El fantasma de la crisis avícola entrerriana cruzó las fronteras provinciales. Granja Tres Arroyos paralizó la producción en su planta de Avex en Río Cuarto, y la sola noticia encendió las alertas entre trabajadores y gremios que recuerdan con preocupación lo que ocurrió en Entre Ríos.
La empresa salió rápido a calmar las aguas. Según sus voceros, la detención no es una señal de crisis sino una parada programada de dos semanas, planificada con anticipación y coordinada tanto con el personal como con el sindicato. Nada que ver, dijeron, con un colapso productivo.
Pero el contexto no ayuda a creer esa versión sin reservas. El sector avícola viene golpeado en la región, y lo que ocurrió en la provincia de Entre Ríos dejó una marca: plantas que frenaron, trabajadores en incertidumbre y una cadena productiva que tardó en recuperar el ritmo.

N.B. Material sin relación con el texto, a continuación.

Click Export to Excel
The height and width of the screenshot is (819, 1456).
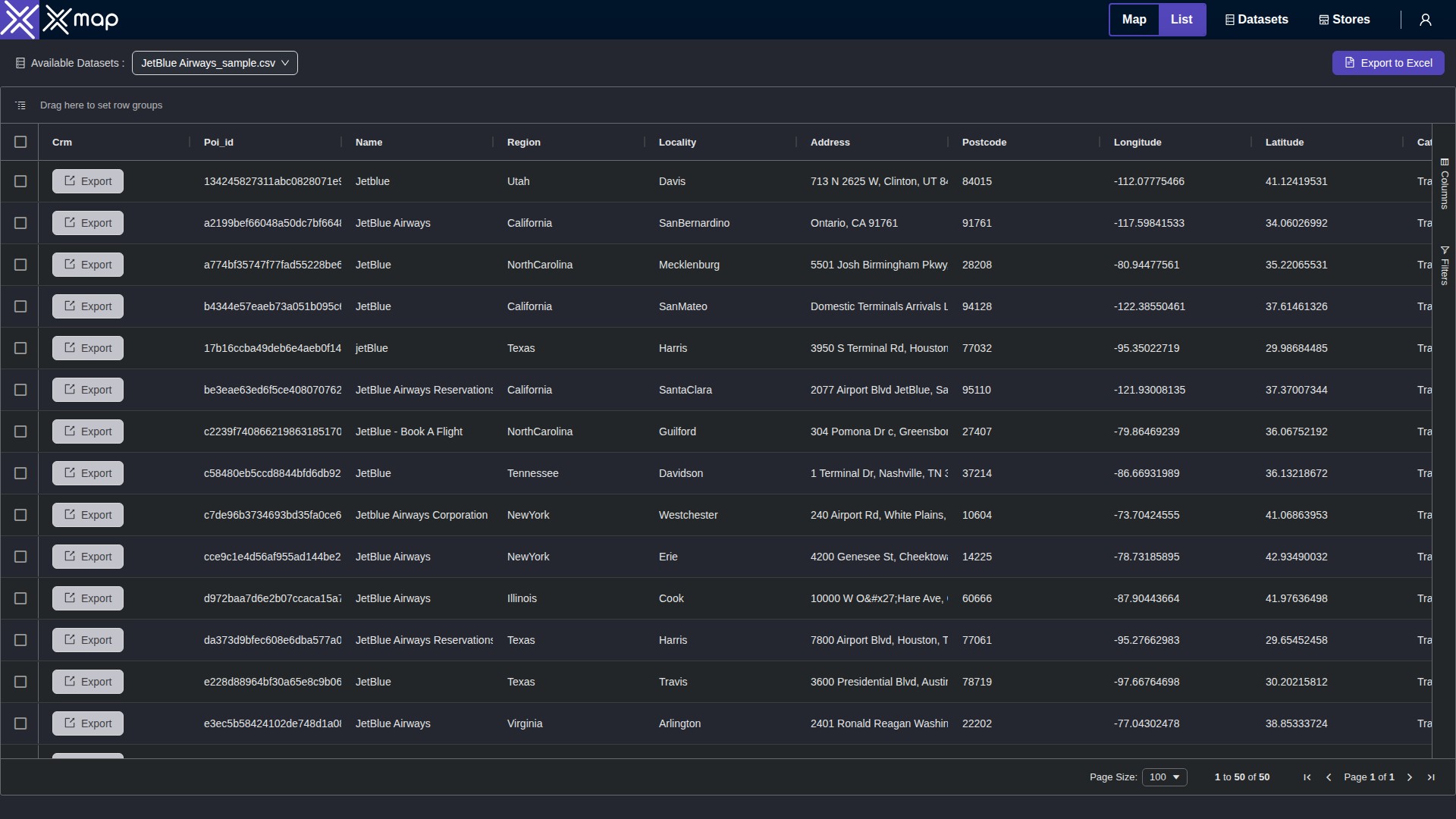tap(1389, 63)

Que ahora aparezca una parada en Córdoba con el mismo nombre corporativo en el frente activa, inevitablemente, la comparación.
La pregunta que se instala sola es si una parada “programada” puede convertirse en algo más largo si las condiciones del mercado no acompañan. Los gremios del sector saben bien que esa transición, de lo planificado a lo indefinido, suele ocurrir sin demasiado aviso previo.
Por ahora, la empresa sostiene su versión y el plazo de dos semanas es el horizonte oficial. Lo que sigue después de ese plazo definirá si la calma que pregona la compañía era real o apenas una forma de ganar tiempo.